京都 建仁寺 两足院 半夏生 Kyoto Kennin-ji Ryosoku-in Hangesho(Saururus chinensis)
清水寺 Kiyomizu-dera
清水寺是去京都的必游之地。寺庙介绍来自维基百科:
Kiyomizu-dera is a must place in Kyoto. The following introduction is from Wikipedia:
清水寺是一座位于日本京都府京都市东山区清水的寺院,於778年(宝龟9年)前后由延镇上人起造。清水寺的山号为音羽山,主要供奉千手观音,原本属于法相宗这一宗派但目前已独立,成为北法相宗的大本山。
清水寺与北山鹿苑寺(金阁寺)、岚山天龙寺等同为京都境内最著名的名胜古蹟,一年四季前来朝拜的香客或来访的观光客是络驿不绝。除此之外,清水寺也与石山寺(滋贺县大津市),长谷寺(奈良县樱井市)等寺庙并列,自古以来就一直以嗣奉观音的庙宇而为人所熟知,也是西国三十三个所(在关西地区参拜33所观音庙的巡访活动)中第16所寺庙。自平安时代以来,就经常出现于日本文学作品当中。1994年,清水寺以身为古都京都的文化财之一部分,列名至世界文化遗产中。
Kiyomizu-dera, officially Otowa-san Kiyomizu-dera, is an independent Buddhist temple in eastern Kyoto. The temple is part of the Historic Monuments of Ancient Kyoto (Kyoto, Uji and Otsu Cities) UNESCO World Heritage site. It was one of 20 finalists for the New7Wonders of the World.
Kiyomizu-dera was founded in the early Heian period.
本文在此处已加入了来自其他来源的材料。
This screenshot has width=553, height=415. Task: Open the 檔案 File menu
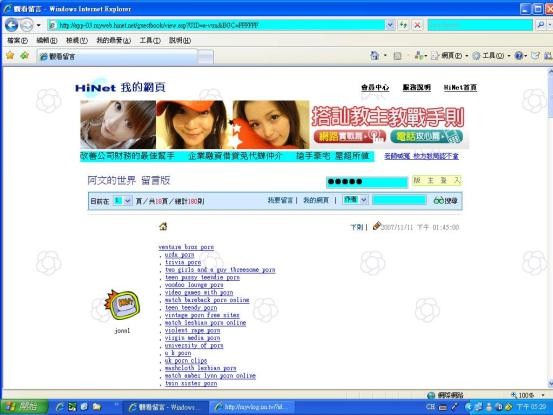tap(17, 41)
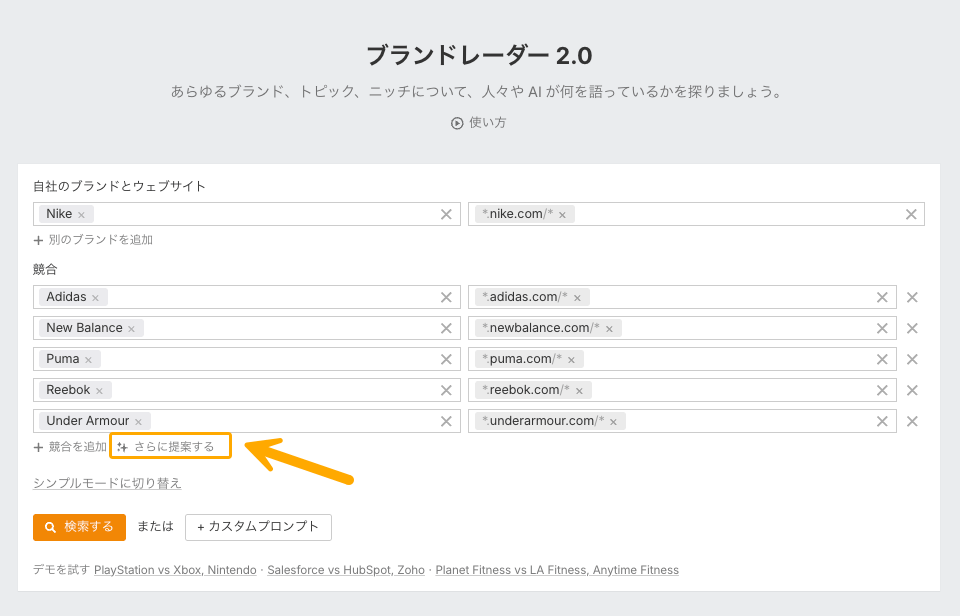This screenshot has height=616, width=960.
Task: Click 別のブランドを追加 to add brand
Action: tap(93, 240)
The temple was founded in 778 by Sakanoue no Tamuramaro, and its present buildings were constructed in 1633, ordered by the Tokugawa Iemitsu. There is not a single nail used in the entire structure. It takes its name from the waterfall within the complex, which runs off the nearby hills. Kiyomizu means clear water, or pure water.
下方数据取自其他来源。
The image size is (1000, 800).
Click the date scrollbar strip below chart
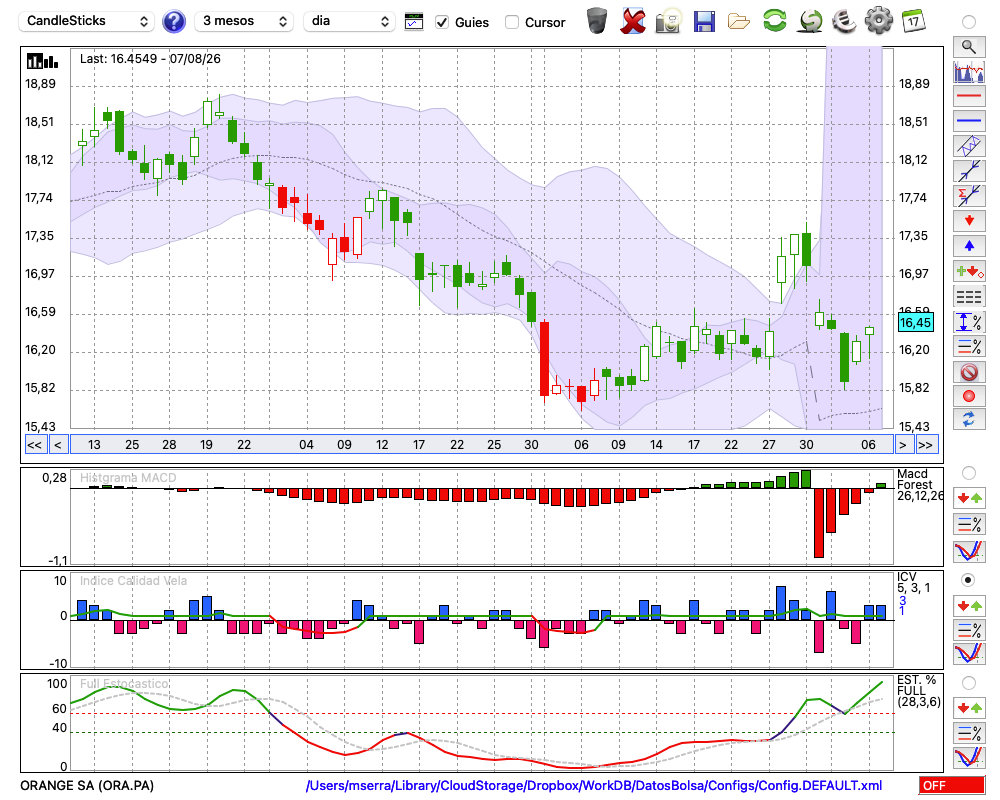pos(482,445)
It was originally affiliated with the old and influential Hossō sect dating from Nara times. However, in 1965 it severed that affiliation, and its present custodians call themselves members of the "Kitahossō" sect.
清水寺在半山腰,要经过一条两边都是特色商店的街道,就可以到达正门-仁王门。
Kiyomizu-dera is on the hillside. There is a street with various shops before the main entrance.
门前车水马龙。
There were a lot of people here.
清水寺地图。 Map of Kiyomizu-dera
清水寺最经典的角度。这是大殿前悬空的「舞台」,由139根高数十公尺的大圆木支撑。寺院建筑气势宏伟,结构巧妙,没有用一根钉子。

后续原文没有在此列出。